[Collected data]
== Segment start ==
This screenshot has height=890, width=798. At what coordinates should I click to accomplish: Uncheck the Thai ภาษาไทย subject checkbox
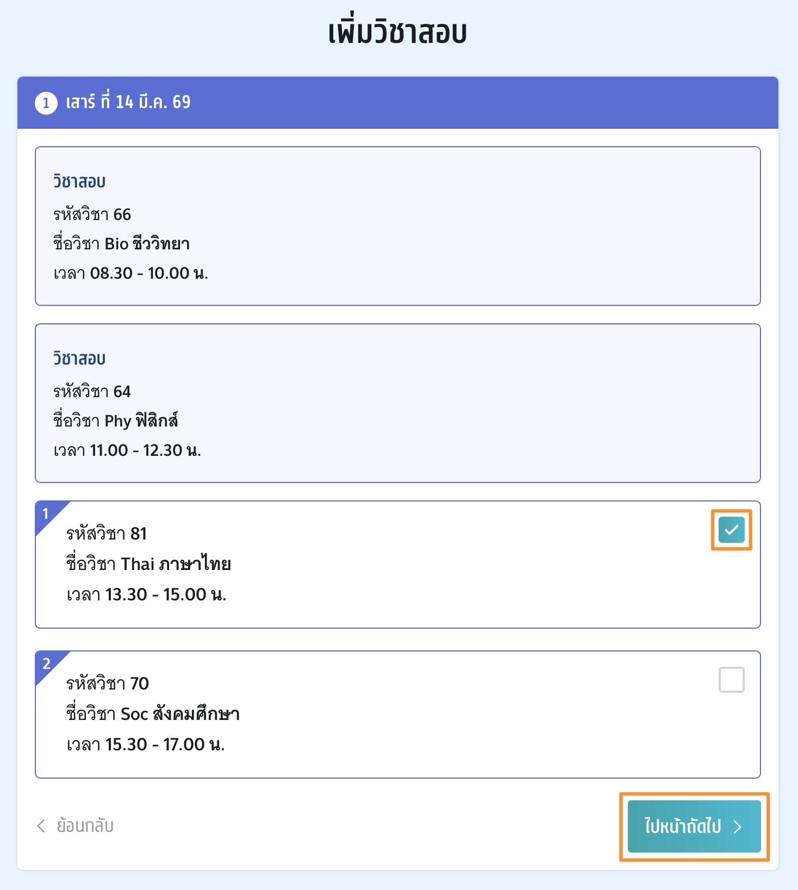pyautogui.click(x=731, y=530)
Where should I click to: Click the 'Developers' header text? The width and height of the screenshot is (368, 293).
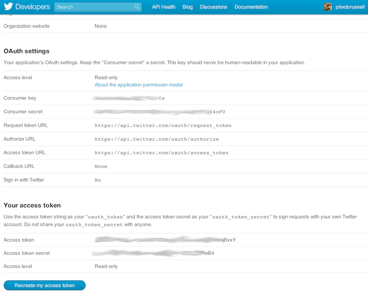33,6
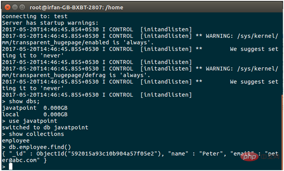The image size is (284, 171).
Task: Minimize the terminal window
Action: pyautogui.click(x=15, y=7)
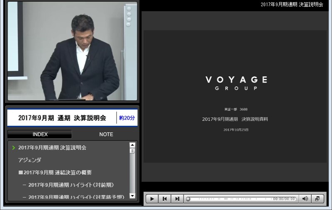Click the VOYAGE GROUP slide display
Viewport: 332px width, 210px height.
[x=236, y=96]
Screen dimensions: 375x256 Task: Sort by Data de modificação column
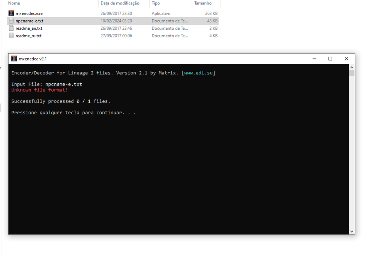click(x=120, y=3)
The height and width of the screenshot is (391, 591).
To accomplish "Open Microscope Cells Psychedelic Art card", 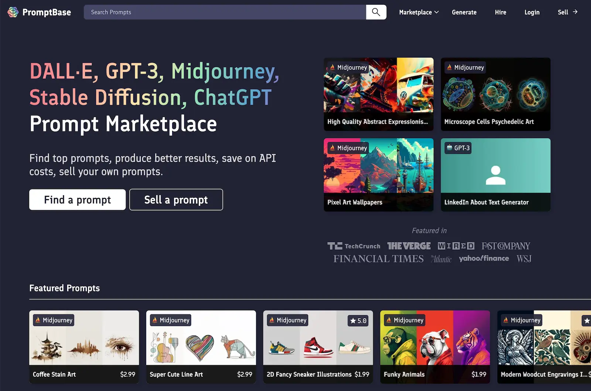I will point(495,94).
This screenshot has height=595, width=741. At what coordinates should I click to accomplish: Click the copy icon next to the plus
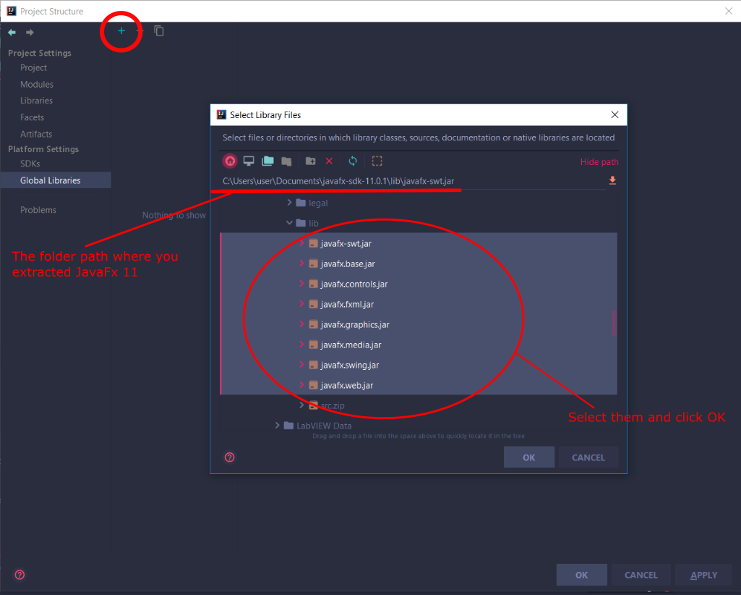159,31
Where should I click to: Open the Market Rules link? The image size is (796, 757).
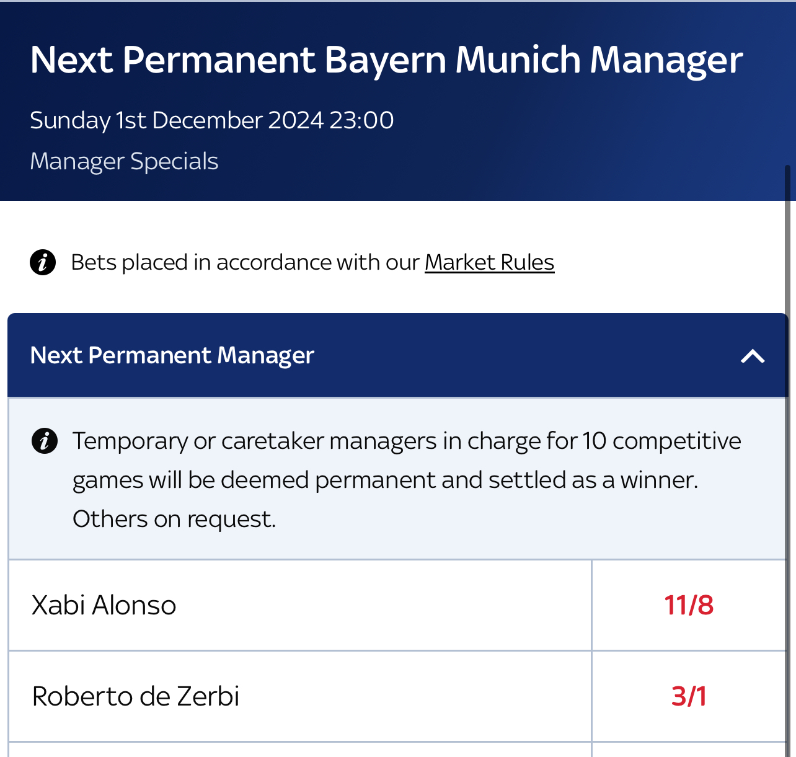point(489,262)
== Segment end ==
# AIM OF THE TASK:
Output exactly and only the lines from the line containing "This screenshot has height=595, width=741." to the end of the entries, both included, and omit every picture.

# ANSWER SECTION:
This screenshot has height=595, width=741. At what coordinates should I click to accomplish: Click the copy icon next to the plus
159,31
Where should I click to: Open the Market Rules link? The image size is (796, 757).
point(489,262)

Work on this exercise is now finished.